PROBLEM
Print the following lines word for word, from the line containing "Click the lock icon beside Default View" through the line containing "click(x=105, y=4)", both included.
==== RECORD EXCERPTS ====
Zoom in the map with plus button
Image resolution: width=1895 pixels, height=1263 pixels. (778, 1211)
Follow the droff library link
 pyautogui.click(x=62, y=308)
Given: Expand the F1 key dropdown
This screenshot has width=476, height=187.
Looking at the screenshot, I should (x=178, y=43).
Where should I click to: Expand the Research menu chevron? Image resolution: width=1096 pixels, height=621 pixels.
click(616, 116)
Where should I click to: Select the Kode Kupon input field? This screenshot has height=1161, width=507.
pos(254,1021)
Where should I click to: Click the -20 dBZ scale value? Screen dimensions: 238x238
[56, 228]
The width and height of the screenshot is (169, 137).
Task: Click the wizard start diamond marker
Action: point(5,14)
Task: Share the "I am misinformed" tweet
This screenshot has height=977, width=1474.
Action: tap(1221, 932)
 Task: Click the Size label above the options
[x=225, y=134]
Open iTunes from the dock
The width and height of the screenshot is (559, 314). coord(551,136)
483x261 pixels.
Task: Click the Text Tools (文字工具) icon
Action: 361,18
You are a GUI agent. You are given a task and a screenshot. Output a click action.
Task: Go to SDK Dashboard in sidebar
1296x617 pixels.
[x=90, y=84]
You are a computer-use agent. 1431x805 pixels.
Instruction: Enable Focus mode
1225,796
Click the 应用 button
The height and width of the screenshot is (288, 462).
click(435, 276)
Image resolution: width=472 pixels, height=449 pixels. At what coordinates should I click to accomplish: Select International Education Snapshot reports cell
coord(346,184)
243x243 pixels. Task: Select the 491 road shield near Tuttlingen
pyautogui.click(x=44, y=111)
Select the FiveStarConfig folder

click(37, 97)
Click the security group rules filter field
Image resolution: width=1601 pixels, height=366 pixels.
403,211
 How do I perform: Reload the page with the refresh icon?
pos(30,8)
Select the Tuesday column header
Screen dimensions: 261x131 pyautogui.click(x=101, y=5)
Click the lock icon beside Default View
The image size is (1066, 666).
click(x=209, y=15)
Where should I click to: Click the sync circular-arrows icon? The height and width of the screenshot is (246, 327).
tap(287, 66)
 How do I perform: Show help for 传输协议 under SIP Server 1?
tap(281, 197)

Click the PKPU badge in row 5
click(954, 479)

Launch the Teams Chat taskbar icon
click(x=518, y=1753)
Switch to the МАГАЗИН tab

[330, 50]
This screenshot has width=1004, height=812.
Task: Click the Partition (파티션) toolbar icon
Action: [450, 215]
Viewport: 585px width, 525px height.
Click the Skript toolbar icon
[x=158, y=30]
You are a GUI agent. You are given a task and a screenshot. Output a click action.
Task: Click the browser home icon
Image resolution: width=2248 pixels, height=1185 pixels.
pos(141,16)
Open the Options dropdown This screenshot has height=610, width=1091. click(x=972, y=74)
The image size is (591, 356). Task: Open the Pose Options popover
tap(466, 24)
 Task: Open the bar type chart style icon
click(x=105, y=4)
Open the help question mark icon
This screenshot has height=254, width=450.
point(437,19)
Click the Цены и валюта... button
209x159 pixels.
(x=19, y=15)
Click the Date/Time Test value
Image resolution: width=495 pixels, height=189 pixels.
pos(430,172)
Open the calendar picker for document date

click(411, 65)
====
SOLUTION TO THIS TASK
Click the lock icon beside Default View
The image size is (1066, 666).
click(x=209, y=15)
Where should I click to: Click the sync circular-arrows icon? The height and width of the screenshot is (246, 327).
tap(287, 66)
 How do I perform: Show help for 传输协议 under SIP Server 1?
tap(281, 197)

Click the PKPU badge in row 5
click(954, 479)

Launch the Teams Chat taskbar icon
click(x=518, y=1753)
Switch to the МАГАЗИН tab

[330, 50]
This screenshot has width=1004, height=812.
Task: Click the Partition (파티션) toolbar icon
Action: [450, 215]
Viewport: 585px width, 525px height.
Click the Skript toolbar icon
[x=158, y=30]
You are a GUI agent. You are given a task and a screenshot. Output a click action.
Task: Click the browser home icon
Image resolution: width=2248 pixels, height=1185 pixels.
pos(141,16)
Open the Options dropdown This screenshot has height=610, width=1091. click(x=972, y=74)
The image size is (591, 356). Task: Open the Pose Options popover
tap(466, 24)
 Task: Open the bar type chart style icon
click(x=105, y=4)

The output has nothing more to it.